Kullback-Leibler Divergence as a Measure of Irreversible Information Loss Near Black Hole Horizons

TL;DR

This paper introduces a theoretical framework using Kullback-Leibler divergence to quantify irrecoverable information loss near black hole horizons, linking information theory, thermodynamics, and general relativity.

Contribution

It presents a novel approach to analyze information loss in curved spacetime using KLD, identifying a critical radius near black holes where decoding becomes thermodynamically impossible.

Findings

KLD diverges at a critical radius near the horizon.

The event horizon acts as a boundary of irreversible information loss.

The framework connects thermodynamic limits with gravitational effects on information.

Abstract

We present a unified theoretical framework that integrates information theory, thermodynamics, and general relativity to analyze the fundamental limit of decoding time-encoded signals in curved spacetime. In particular, we introduce the Kullback-Leibler divergence (KLD) as a quantitative measure of the mismatch between the transmitted and received symbol distributions induced by gravitational time dilation.
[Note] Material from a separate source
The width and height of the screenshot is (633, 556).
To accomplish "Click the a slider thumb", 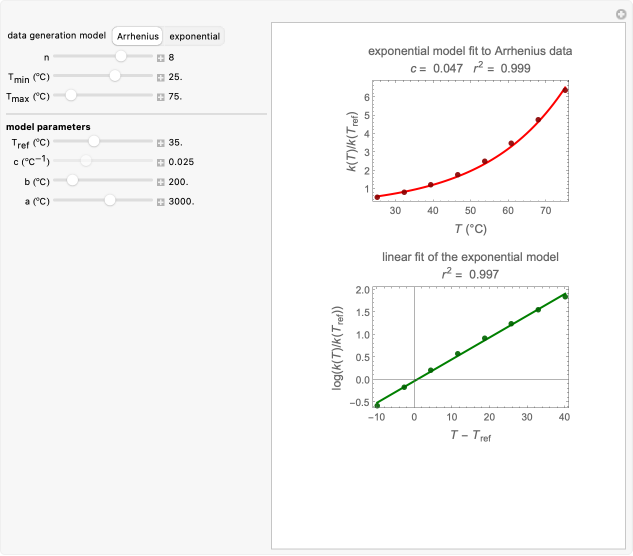I will [x=110, y=201].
Using a minimal communication model, we derive the critical radius at which information decoding becomes thermodynamically impossible due to the divergence of the KLD. We show that this radius approaches the Schwarzschild horizon in the limit where the information entropy cost becomes negligible relative to the transmission energy. This result provides a novel information-theoretic interpretation of the event horizon as a boundary of irreversible information loss governed by universal thermodynamic principles. Our framework offers new insights into the entropic and energetic constraints on communication in strong gravitational fields and may extend to general relativistic and quantum information settings.